- _Challenge_:
Can you reproduce every line of the records from the line holding "The height and" through the line holding "coord(102,136)", inclusive, requests included, with each coordinate in the answers shifted by adding 48 and nothing else from the records?

- _Exercise input_:
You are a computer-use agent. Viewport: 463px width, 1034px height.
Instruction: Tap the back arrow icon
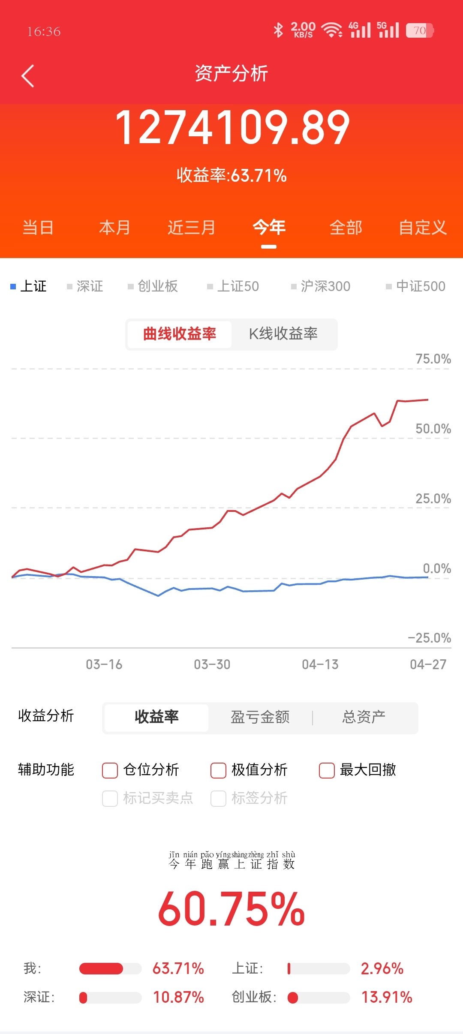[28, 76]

---

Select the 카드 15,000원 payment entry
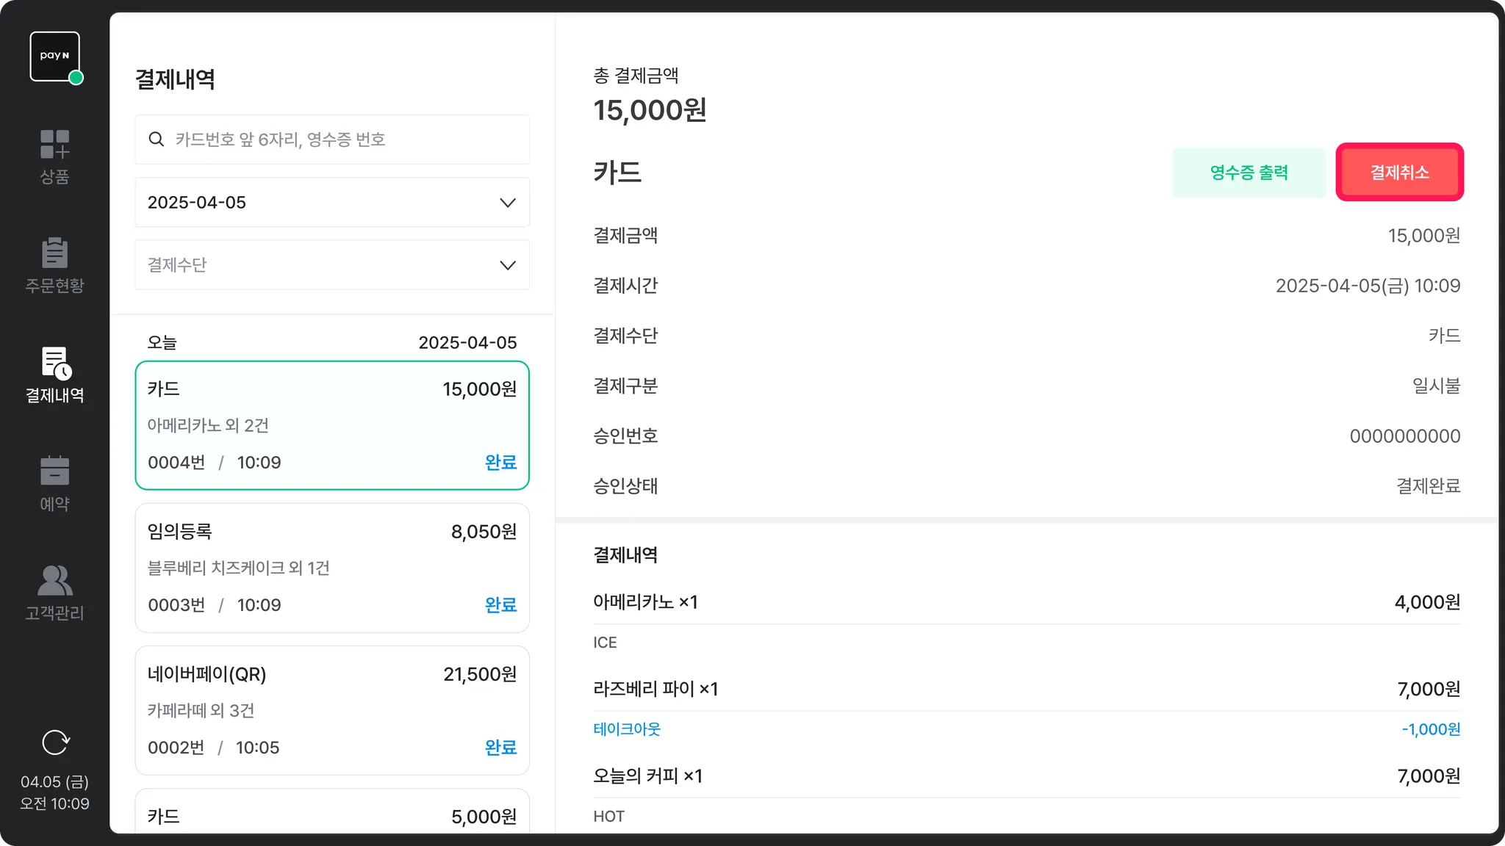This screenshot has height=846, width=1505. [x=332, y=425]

--

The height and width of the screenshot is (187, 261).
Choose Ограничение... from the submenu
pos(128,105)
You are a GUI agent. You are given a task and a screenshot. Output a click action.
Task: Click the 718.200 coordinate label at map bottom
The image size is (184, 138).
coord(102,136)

- _Exercise output_:
The height and width of the screenshot is (187, 261).
Choose Ограничение... from the submenu
pos(176,153)
You are a GUI agent. You are given a task and a screenshot. Output a click action.
Task: Click the 718.200 coordinate label at map bottom
The image size is (184, 138).
coord(150,184)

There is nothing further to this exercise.